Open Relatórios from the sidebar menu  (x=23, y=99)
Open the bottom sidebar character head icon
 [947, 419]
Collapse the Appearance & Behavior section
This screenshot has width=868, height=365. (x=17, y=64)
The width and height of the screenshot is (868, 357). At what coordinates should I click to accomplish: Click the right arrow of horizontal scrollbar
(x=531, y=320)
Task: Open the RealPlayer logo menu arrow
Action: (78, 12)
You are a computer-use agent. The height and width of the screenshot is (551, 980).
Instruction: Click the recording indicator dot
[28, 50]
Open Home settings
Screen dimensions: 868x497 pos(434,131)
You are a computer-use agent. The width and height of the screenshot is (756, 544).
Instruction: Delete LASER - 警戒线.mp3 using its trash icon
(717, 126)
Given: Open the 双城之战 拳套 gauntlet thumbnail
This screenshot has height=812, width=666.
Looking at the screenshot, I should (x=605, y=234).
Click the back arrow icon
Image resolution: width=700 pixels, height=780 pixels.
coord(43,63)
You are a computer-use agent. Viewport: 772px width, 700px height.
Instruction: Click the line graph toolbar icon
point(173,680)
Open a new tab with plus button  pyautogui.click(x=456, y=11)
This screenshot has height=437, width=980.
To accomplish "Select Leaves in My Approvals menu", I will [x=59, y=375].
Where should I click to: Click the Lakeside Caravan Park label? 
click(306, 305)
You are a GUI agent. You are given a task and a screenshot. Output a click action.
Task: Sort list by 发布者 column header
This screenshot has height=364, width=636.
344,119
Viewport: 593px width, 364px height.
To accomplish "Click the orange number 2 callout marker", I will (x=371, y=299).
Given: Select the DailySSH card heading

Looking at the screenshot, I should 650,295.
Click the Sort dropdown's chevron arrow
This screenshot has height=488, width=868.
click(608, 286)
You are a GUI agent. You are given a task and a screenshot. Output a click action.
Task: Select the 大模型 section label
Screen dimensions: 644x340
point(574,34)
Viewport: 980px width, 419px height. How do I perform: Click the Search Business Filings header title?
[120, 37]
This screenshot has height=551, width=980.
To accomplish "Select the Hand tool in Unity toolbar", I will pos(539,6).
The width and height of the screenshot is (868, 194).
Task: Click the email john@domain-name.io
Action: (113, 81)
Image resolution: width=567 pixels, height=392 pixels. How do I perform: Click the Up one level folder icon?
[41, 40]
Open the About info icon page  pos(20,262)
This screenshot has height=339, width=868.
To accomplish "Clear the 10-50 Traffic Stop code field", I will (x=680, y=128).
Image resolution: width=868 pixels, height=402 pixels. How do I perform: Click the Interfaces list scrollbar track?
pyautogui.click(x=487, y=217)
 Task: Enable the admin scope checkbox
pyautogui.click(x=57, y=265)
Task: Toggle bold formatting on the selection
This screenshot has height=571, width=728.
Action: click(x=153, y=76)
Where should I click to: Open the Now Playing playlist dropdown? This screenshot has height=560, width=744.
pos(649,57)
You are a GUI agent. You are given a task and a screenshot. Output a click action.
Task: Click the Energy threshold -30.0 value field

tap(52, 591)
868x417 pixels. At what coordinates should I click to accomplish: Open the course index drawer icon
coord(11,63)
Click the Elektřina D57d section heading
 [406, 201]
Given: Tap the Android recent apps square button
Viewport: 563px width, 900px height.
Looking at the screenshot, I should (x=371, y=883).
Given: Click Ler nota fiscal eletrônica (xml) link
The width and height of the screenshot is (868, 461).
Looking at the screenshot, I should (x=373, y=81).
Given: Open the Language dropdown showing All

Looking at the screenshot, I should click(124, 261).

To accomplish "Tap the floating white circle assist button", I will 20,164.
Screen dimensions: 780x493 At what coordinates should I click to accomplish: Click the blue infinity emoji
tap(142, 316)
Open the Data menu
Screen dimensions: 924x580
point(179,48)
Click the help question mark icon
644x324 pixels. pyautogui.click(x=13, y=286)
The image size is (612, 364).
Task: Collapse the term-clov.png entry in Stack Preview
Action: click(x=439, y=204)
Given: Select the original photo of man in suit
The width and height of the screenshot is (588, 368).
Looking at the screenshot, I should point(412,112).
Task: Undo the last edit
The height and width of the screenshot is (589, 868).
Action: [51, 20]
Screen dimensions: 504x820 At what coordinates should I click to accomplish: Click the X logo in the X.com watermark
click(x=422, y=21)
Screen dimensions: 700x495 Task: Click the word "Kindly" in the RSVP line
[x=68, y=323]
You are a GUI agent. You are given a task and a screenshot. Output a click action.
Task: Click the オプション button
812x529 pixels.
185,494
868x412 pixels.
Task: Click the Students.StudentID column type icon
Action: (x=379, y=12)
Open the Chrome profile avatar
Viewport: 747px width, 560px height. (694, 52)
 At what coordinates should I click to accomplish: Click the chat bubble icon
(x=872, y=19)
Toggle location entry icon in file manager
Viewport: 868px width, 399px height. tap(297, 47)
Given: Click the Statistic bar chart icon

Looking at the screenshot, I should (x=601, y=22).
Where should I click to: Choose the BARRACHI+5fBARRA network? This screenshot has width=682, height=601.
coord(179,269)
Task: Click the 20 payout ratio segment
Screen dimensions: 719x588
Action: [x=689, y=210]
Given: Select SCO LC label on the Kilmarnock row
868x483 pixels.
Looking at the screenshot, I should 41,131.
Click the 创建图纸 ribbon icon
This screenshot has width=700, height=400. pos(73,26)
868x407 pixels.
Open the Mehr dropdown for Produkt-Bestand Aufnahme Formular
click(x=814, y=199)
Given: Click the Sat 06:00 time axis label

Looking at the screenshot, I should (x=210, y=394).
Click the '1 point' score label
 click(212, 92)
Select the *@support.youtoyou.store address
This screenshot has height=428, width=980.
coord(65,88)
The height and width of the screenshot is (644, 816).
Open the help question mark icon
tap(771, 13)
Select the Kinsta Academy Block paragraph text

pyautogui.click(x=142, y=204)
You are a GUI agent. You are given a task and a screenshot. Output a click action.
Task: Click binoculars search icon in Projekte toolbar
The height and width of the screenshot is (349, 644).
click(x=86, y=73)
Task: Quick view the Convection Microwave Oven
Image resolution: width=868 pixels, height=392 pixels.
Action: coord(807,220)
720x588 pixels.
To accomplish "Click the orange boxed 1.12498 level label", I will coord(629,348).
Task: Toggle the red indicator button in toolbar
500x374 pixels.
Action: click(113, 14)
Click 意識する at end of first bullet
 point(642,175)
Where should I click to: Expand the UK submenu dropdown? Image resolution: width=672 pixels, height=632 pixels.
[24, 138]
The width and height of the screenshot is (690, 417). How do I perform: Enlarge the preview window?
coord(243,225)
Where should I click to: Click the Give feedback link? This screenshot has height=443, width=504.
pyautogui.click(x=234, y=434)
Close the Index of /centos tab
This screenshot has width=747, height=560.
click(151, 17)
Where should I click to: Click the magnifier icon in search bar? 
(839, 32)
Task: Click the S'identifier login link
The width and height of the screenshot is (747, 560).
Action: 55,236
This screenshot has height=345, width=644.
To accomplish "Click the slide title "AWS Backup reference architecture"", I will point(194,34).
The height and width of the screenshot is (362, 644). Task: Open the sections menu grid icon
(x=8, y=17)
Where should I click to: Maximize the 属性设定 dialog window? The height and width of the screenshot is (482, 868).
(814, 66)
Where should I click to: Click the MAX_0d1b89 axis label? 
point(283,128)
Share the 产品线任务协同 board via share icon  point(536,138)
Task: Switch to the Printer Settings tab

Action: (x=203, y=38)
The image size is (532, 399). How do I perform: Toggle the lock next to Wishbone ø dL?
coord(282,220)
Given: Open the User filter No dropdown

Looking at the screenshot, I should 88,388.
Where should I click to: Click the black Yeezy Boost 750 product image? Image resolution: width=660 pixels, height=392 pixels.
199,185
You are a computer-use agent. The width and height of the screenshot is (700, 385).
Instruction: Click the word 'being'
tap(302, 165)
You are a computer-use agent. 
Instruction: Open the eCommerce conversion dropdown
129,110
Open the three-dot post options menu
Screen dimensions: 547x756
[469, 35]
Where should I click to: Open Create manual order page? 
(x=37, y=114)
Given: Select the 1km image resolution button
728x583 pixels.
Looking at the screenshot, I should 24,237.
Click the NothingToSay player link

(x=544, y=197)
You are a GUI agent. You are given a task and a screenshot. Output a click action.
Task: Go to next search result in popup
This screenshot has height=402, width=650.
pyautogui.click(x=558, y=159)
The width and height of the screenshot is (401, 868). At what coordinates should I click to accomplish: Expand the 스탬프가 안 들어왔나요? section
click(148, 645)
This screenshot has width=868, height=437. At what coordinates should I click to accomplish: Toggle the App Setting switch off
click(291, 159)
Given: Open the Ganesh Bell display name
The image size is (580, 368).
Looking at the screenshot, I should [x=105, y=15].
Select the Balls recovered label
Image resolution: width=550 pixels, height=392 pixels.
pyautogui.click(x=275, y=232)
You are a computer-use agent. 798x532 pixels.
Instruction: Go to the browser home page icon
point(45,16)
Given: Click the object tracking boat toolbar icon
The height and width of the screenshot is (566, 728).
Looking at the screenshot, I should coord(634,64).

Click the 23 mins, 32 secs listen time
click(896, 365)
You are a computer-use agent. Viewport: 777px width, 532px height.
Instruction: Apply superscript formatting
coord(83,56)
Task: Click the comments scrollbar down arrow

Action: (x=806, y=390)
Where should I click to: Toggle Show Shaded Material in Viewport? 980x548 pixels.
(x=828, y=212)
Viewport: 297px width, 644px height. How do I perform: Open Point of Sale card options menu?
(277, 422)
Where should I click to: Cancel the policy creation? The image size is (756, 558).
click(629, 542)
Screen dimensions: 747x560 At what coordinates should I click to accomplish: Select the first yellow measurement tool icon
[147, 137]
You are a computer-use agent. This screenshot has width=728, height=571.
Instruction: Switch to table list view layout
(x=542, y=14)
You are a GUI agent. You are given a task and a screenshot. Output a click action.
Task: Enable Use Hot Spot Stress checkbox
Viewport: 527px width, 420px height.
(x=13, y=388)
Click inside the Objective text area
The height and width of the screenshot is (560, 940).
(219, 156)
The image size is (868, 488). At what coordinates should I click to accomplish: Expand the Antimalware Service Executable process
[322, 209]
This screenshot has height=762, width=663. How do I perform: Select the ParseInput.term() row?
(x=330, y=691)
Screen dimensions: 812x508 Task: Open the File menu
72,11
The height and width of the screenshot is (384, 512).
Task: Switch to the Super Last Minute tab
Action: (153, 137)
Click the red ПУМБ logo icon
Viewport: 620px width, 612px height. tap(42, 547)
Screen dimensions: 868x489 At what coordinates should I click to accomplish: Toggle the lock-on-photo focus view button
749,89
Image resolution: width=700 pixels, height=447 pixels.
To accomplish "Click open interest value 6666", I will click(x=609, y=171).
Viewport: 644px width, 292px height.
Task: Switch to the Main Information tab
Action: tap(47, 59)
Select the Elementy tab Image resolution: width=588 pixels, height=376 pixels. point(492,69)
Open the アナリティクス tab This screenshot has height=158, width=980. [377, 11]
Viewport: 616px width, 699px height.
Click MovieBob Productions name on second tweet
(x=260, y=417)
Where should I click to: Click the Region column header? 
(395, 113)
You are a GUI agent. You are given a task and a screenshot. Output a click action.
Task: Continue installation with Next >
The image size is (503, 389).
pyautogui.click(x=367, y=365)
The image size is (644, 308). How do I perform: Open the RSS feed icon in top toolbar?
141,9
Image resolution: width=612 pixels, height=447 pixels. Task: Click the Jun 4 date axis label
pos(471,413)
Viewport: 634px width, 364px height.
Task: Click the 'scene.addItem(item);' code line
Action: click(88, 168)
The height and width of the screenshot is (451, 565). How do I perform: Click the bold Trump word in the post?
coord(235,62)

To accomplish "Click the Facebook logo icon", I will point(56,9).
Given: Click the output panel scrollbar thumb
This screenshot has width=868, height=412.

::::

* _PROMPT_:
Within the listing above, locate the line containing "is (756, 544)." and the line containing "Viewport: 593px width, 364px height.". Reproduce those two lines and all lines between them exactly, with nothing added.

* _RESPONSE_:
You are a computer-use agent. The width and height of the screenshot is (756, 544).
Instruction: Delete LASER - 警戒线.mp3 using its trash icon
(717, 126)
Given: Open the 双城之战 拳套 gauntlet thumbnail
This screenshot has height=812, width=666.
Looking at the screenshot, I should (x=605, y=234).
Click the back arrow icon
Image resolution: width=700 pixels, height=780 pixels.
coord(43,63)
You are a computer-use agent. Viewport: 772px width, 700px height.
Instruction: Click the line graph toolbar icon
point(173,680)
Open a new tab with plus button  pyautogui.click(x=456, y=11)
This screenshot has height=437, width=980.
To accomplish "Select Leaves in My Approvals menu", I will [x=59, y=375].
Where should I click to: Click the Lakeside Caravan Park label? 
click(306, 305)
You are a GUI agent. You are given a task and a screenshot. Output a click action.
Task: Sort list by 发布者 column header
This screenshot has height=364, width=636.
344,119
Viewport: 593px width, 364px height.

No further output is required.